Valerie Maxfield FSA is a Roman archaeologist and emeritus Professor of Archaeology at the University of Exeter. She is a specialist in the archaeology of the Roman army and frontiers, and edited the Proceedings of the Devon Archaeological Society until December 2020.

== Academic career ==
Maxfield completed an undergraduate degree in History at the University of Leicester and completed a Phd at Durham University in 1972, at Trevelyan College, supervised by Brian Dobson. She studied at the British School at Rome, and was then appointed as a Lecturer in Archaeology at the University of Exeter. Maxfield retired from the university in 2008, coinciding with Bryony Coles' retirement. To mark their departure, the archaeology department held a conference dedicated to them titled 'From Desert to Wetland'. Valerie Maxfield is currently an emeritus Professor of Archaeology at the University of Exeter.

== Excavations ==
In 1972 Maxfield excavated the Roman temporary camp at Eskbank, revealing its entrance complex, and in 1975 a series of pits at the camp. She excavated the Roman fort of Camelon, Falkirk from 1975–1977, and discovered a new camp at Lochlands through excavations in 1980–1984. Maxfield has worked in the Eastern Desert of Egypt since 1987 and excavated at Mons Porphyrites with David Peacock in the 1990s. This led to a grant of £5,595 from the British Academy in 2005 to fund post-excavation work on the project.

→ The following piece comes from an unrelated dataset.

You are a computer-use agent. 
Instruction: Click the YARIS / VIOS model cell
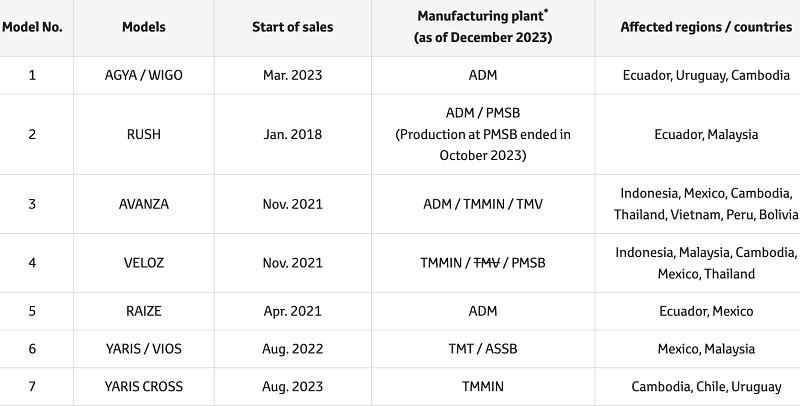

== Archaeological societies ==
Maxfield co-founded the Hadrianic Society in 1971 with David Breeze and Brian Dobson and was elected as a Fellow of the Society of Antiquaries in 1978. Maxfield is a member of the Durham School of Archaeology. She has a longstanding involvement with both the Devon Archaeological Society and the Cornwall Archaeological Society, whose president she was in 2014. She is the current vice-president of the Devon Archaeological Society and edits the society's journal.

== Selected publications ==

- V. Maxfield 1972. Excavations at Eskbank Midlothian, 1972. Proceedings of the Society of Antiquaries of Scotland. 141-150.
- V.A. Maxfield. 1981. The Military Decorations of the Roman Army. London: Batsford.
- V.A. Maxfield. 1986. Pre-Flavian Forts and their Garrisons. Britannia 17: 59-72.
- V. Maxfield. 1989. The Saxon Shore: A Handbook. Exeter: Exeter University Press.
- Dobson, B. and Maxfield, V. 1995. Some Inscriptions of Roman Britain. London: London Association of Classical Teachers
- V.A. Maxfield, D. Peacock. 2001. The Roman Imperial Quarries: Survey and Excavation at Mons Porphyrites 1994-1998 Volume 2. London: Egypt Exploration Society.
- V.A. Maxfield. 2001. Stone quarrying in the Eastern Desert with particular reference to Mons Claudianus and Mons Porphyrites. In D. Mattingly and J. Salmon. Economies beyond Agriculture in the Classical World.
- V.A. Maxfield and D. Peacock. 2001. Survey and Excavation. Mons Claudianus 1987-1993 II: Excavations part 1. Cairo: Institute francais d'archeologie orientale
- V.A. Maxfield and M.J. Dobson (eds). 2003. Roman Frontier Studies. Liverpool: Liverpool University Press.
- V.A. Maxfield. 2003. Ostraca and the Roman army in the Eastern desert. Bulletin of the Institute of Classical Studies 46: 153-173.